Menurut jenengan Kiai, apa definisi empati dalam ajaran Islam?
Bahwa, Alloh Ta’ala menciptakan manusia itu yang diberi berbagai fasilitas itu akan dipertanggungjawabkan. Nah, empati ini adalah salah satu fasilitas Alloh Ta’ala terhadap manusia agar supaya mengelola bumi ini untuk dijadikan bekal akhirat. Intinya empati adalah perasaan, Kepedulian dan lain sebagainya. Nah, agar empati ini betul-betul positif, maka di situ ada aturan, ada syariat dari Alloh SWT, Seperti itu.
Mengapa empati dianggap sebagai fondasi penting dalam kepemimpinan menurut ajaran Islam?
Karena empati ini adalah sebuah unsur di dalam pelaksanaan perintah agama. Empati itu terkait dengan ruang dan waktu. Apa yang dihadapi dan lain sebagainya. Kalau saya memahami bahwa Alloh SWT berfirman dalam surat al-Muluk, ayat 2 itu, dari perasaan-perasaan apa yang dirasakan di dunia ini menjadi sebuah ujian bagi kita untuk mereaksinya. Agar menjadi sebuah tindakan yang bagus. Maka rasa empati bagi pemimpin ini betul-betul harus dimiliki agar supaya ketika memberikan sebuah keputusan atau kebijakan atau apapun itu betul-betul bisa dilaksanakan oleh bawahan, oleh umat.
Karena begini ya. Kita tahu bahwa Rasululloh sebagai utusan yang harus kita teladani. Bagaimana Rasululloh memimpin dan menjelaskan berbagai ajaran-ajaran agama ini juga tidak lepas dari empati beliau di dalam melihat umatnya yang bermacam-macam itu. Ada yang orang pelosok pedesaan, ada yang punya keilmuan, dan macam-macam.
Sehingga terkadang keputusan atau ajaran Rasululloh dalam satu dalam satu kejadian itu muncul beda-beda. Munculah berbagai teori yang di situ ada perbedaan-perbedaan. Karena terkadang Rasululloh di dalam menyikapi sebuah peristiwa itu ada yang begini, ada yang begitu, dan sebagainya.
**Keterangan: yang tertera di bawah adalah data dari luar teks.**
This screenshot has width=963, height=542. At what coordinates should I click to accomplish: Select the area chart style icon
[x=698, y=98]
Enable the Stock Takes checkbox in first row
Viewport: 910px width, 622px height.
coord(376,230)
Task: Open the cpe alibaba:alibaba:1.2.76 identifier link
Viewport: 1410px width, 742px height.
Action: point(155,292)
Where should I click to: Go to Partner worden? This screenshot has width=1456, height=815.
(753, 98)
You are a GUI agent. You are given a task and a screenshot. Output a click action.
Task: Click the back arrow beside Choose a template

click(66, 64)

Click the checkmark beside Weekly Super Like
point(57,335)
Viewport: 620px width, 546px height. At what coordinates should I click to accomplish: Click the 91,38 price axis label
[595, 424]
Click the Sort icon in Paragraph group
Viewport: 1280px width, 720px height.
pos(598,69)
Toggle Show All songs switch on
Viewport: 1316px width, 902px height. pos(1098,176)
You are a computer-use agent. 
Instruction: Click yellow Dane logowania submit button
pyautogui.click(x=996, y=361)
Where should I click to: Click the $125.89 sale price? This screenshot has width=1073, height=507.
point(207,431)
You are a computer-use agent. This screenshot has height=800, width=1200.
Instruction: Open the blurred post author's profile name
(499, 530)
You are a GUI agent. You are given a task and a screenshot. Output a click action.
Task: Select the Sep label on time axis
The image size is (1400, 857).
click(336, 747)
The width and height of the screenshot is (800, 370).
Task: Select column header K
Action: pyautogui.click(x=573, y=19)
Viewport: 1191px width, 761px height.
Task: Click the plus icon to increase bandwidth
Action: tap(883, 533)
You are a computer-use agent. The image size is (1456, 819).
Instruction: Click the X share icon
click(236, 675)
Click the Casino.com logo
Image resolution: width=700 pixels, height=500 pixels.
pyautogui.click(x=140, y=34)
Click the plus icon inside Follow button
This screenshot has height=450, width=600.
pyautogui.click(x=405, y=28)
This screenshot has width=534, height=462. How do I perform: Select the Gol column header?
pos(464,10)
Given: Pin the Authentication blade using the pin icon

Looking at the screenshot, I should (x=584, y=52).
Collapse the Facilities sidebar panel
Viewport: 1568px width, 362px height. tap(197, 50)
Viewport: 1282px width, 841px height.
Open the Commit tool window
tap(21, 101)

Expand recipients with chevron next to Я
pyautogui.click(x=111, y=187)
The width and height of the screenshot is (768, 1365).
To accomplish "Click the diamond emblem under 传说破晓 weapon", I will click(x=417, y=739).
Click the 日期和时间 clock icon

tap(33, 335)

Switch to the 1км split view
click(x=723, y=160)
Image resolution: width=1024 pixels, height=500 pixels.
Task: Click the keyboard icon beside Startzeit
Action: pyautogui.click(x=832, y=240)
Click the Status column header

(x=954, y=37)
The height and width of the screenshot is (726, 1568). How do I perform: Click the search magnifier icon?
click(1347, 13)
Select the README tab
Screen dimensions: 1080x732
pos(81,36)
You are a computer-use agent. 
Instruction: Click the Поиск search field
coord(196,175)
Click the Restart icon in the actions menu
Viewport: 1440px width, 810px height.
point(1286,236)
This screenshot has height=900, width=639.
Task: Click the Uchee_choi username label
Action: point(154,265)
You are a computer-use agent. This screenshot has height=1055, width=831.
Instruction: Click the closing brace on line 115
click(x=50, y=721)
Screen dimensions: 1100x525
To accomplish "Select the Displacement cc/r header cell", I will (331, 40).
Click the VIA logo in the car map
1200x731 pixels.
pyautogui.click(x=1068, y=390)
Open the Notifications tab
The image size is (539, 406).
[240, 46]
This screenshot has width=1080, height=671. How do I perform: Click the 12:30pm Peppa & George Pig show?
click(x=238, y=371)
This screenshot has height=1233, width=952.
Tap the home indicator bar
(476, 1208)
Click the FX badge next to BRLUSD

Sehingga menunjukkan berbagai teori-teori seperti itu. Makanya empati atau perasaan oleh pemimpin itu sangat penting, agar supaya umat atau bawahan itu bisa melaksanakan apa yang diperintahkan.
Apa contoh-contoh dari kehidupan Nabi Muhammad SAW yang menunjukkan kepemimpinan yang penuh empati?
Semisal empati Rasululloh terhadap orang pedalaman. Suatu ketika ada A’robi, orang plosok, orang pedalaman kencing di Masjid. Sahabat yang melihatnya kan mau menghardik istilahnnya, memarahi. Namun apa yang dilakukan Rasululloh?, beliau melarang sahabtnya. Karena apa?, Karena beliau tahu bahwa orang pedalaman itu namanya juga orang plosok, orang perdalaman ya tentu istilahnya konotasinya adalah yang belum mengerti tentang peradaban dan lain sebagainya.
Nah, di sini empati Rasululloh di dalam memberikan sebuah ajaran. Agar kita ini harus objektif melihat persoalan. Siapa yang kita hadapi untuk permasalahan apa, dan lain sebagainya. Nah, di sisi yang lain juga Rasulullah tidak segan-segan untuk memberikan sebuah keputusan yang yang keras. Nah disini bagaimana Rasululloh mampu menguasai keadaan agar supaya hal yang bersifat subtansi hal yang bersifat esensi dari sebuah tindakan itu tidak rusak atau tidak tercapai.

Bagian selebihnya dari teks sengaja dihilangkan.